L’article 6-3 de la loi du 10 juillet 1965 définit les parties communes à jouissance privative et fixe leur régime :
« Les parties communes à jouissance privative sont les parties communes affectées à l'usage ou à l'utilité exclusifs d'un lot. Elles appartiennent indivisément à tous les copropriétaires. Le droit de jouissance privative est nécessairement accessoire au lot de copropriété auquel il est attaché. Il ne peut en aucun cas constituer la partie privative d'un lot. Le règlement de copropriété précise, le cas échéant, les charges que le titulaire de ce droit de jouissance privative supporte. »

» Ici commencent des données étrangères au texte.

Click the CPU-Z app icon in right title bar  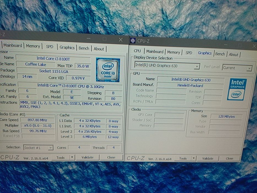132,41
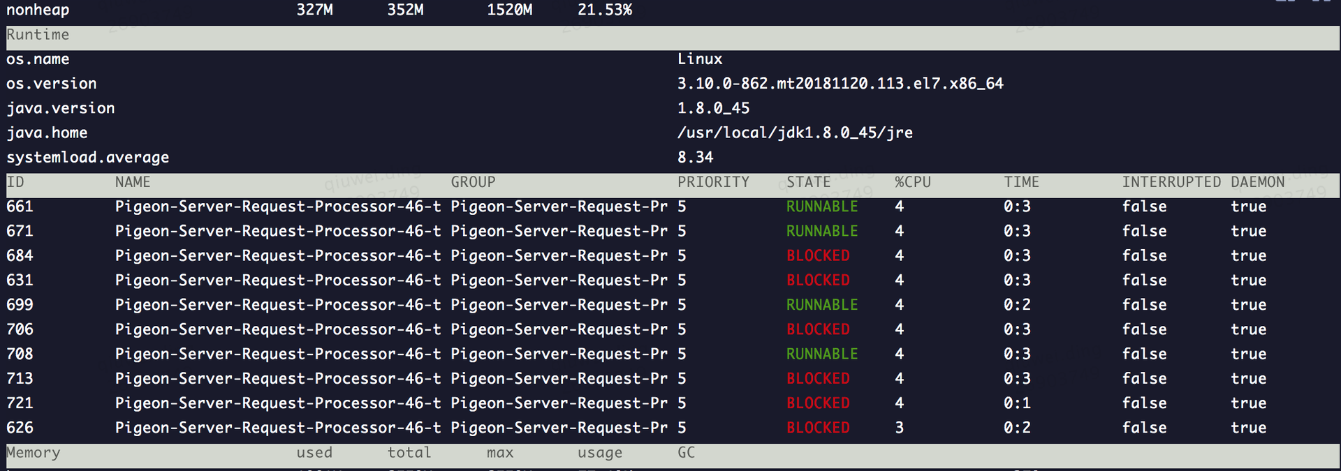
Task: Click the STATE column header
Action: tap(809, 182)
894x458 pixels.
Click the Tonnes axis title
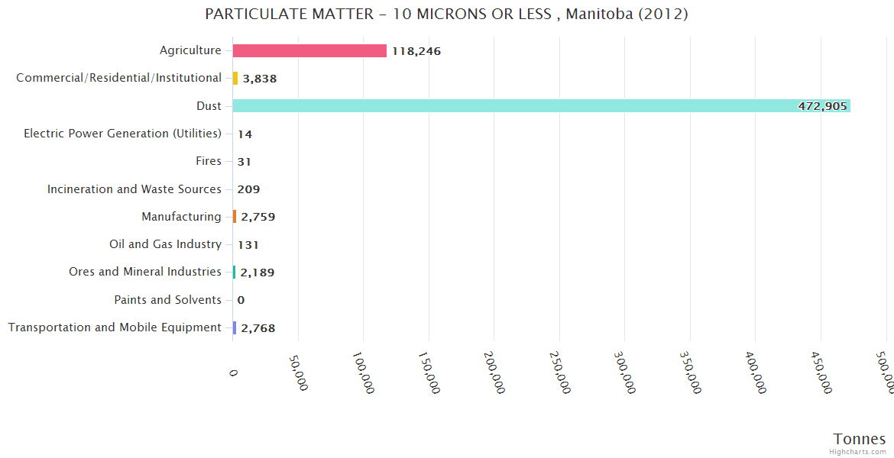pyautogui.click(x=859, y=438)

Par nature, un lot constitutif d’un droit de jouissance privative ne pouvant « en aucun cas constituer une partie privative », il conserve sa nature de partie commune. La jurisprudence de la Cour de cassation confirme la lettre de la loi et considère que « l’attribution d’un droit d’usage privatif sur une partie commune ne modifie pas le caractère de partie commune et le copropriétaire qui veut effectuer des travaux sur les parties communes dont il a la jouissance privative doit solliciter l’accord de l’assemblée générale des copropriétaires »[2].
Les bénéficiaires d’un droit de jouissance privative sur une partie commune ont donc, comme tous copropriétaires, l’obligation de solliciter l’autorisation de l’assemblée générale pour y effectuer des travaux, conformément aux dispositions de l’article 25 b) de la loi du 10 juillet 1965[3].

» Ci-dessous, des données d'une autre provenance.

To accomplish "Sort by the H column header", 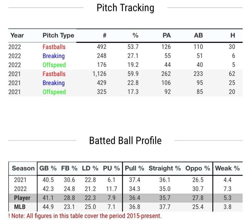I will [x=232, y=36].
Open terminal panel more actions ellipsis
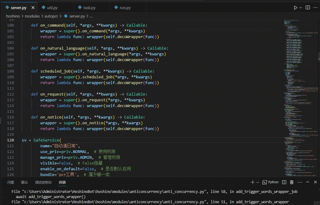This screenshot has height=205, width=320. click(299, 182)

La Cour d’appel de Caen a été amenée à se prononcer sur la construction par des copropriétaires, sans autorisation de l’assemblée générale, sur des parties communes dont ils avaient la jouissance privative, des ouvrages suivants :
• une extension du rez-de-chaussée de leur appartement en créant un garage-buanderie ;
• un cabanon de jardin.
Deux copropriétaires ont engagé une action en justice aux fins d’obtenir la démolition de ces installations. Ces demandes ont été déclarées irrecevables comme prescrites par la Cour d’appel de Rennes, saisie en appel de la décision rendue par le tribunal de grande instance de Nantes. La Cour de cassation a annulé cette décision, et a renvoyé les parties devant la Cour d’appel de Caen.
1- Dans son arrêt du 30 avril 2024, la Cour d’appel de Caen a rejeté l’argument tiré de la prescription et déclaré recevables les demandes de remise en état.
La Cour d’appel a considéré que les actions avaient pour objectif de mettre fin à une appropriation illicite d’une partie commune et se prescrivaient par trente ans[4].
Les juges d’appel ont ainsi rappelé que l’action aux fins de suppression d’un empiètement sur parties communes est une action réelle immobilière soumise à la prescription trentenaire en application de l’article 2227 du Code civil. En conséquence, la prescription quinquennale de droit commun fixée par l’article 42 de la loi du 10 juillet 1965 pour les actions personnelles entre copropriétaires ou entre un copropriétaire et le syndicat n’est pas applicable.
2- S’agissant des demandes de démolition, la Cour d’appel de Caen a prononcé des sanctions différentes en fonction de la nature des constructions illicites.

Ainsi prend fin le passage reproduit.